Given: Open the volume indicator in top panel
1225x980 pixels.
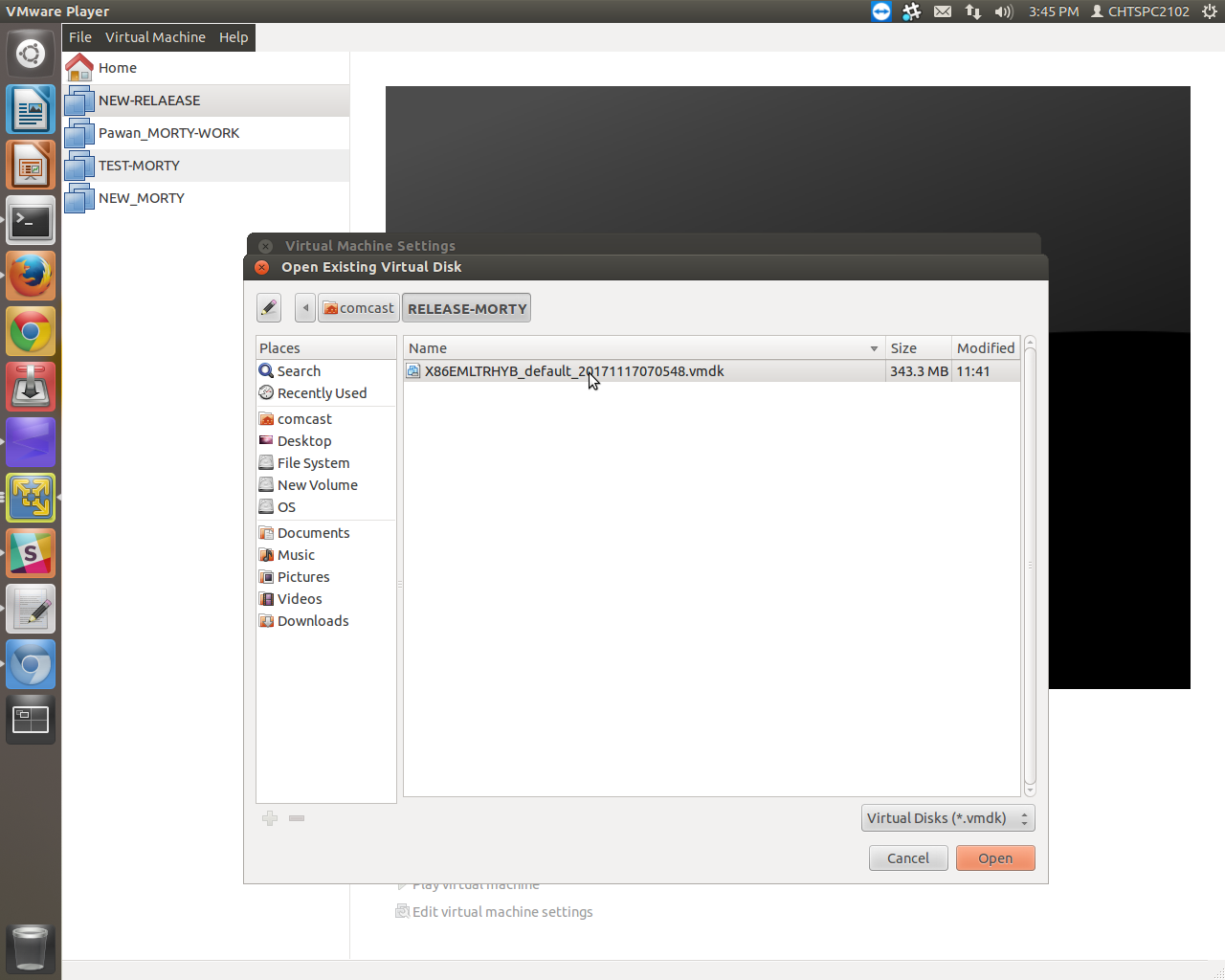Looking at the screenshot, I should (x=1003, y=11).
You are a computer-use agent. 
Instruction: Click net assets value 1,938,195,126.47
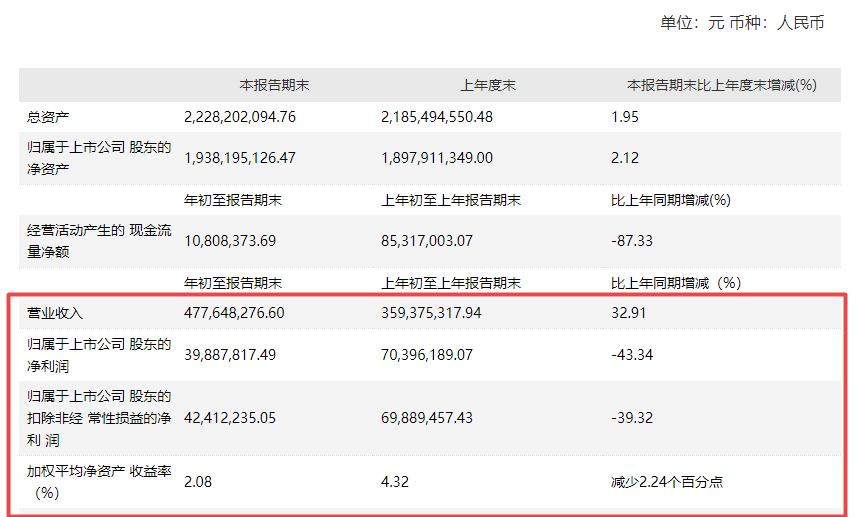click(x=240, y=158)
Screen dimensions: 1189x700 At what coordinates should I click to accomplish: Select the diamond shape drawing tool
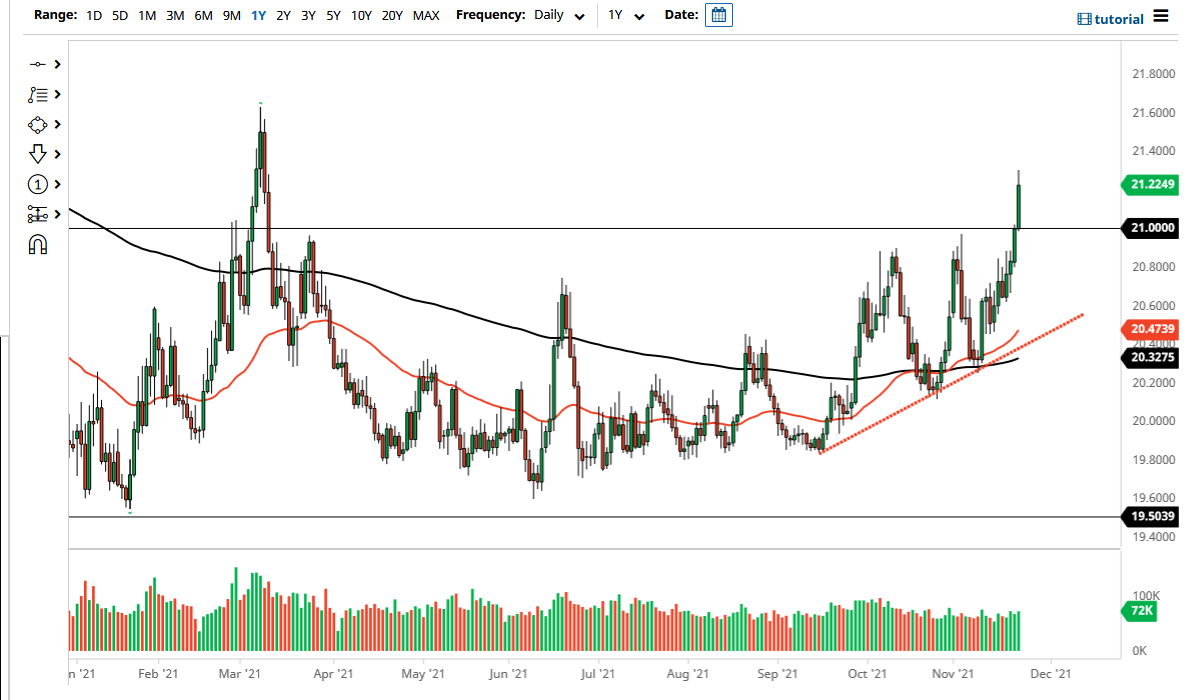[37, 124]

....................

§ Your objective
Copy all of the items above word for word, omitting the pictures.

§ Written solution
Given: Open the volume indicator in top panel
1225x980 pixels.
Looking at the screenshot, I should (x=1003, y=11).
You are a computer-use agent. 
Instruction: Click net assets value 1,938,195,126.47
click(x=240, y=158)
Screen dimensions: 1189x700 At what coordinates should I click to accomplish: Select the diamond shape drawing tool
[37, 124]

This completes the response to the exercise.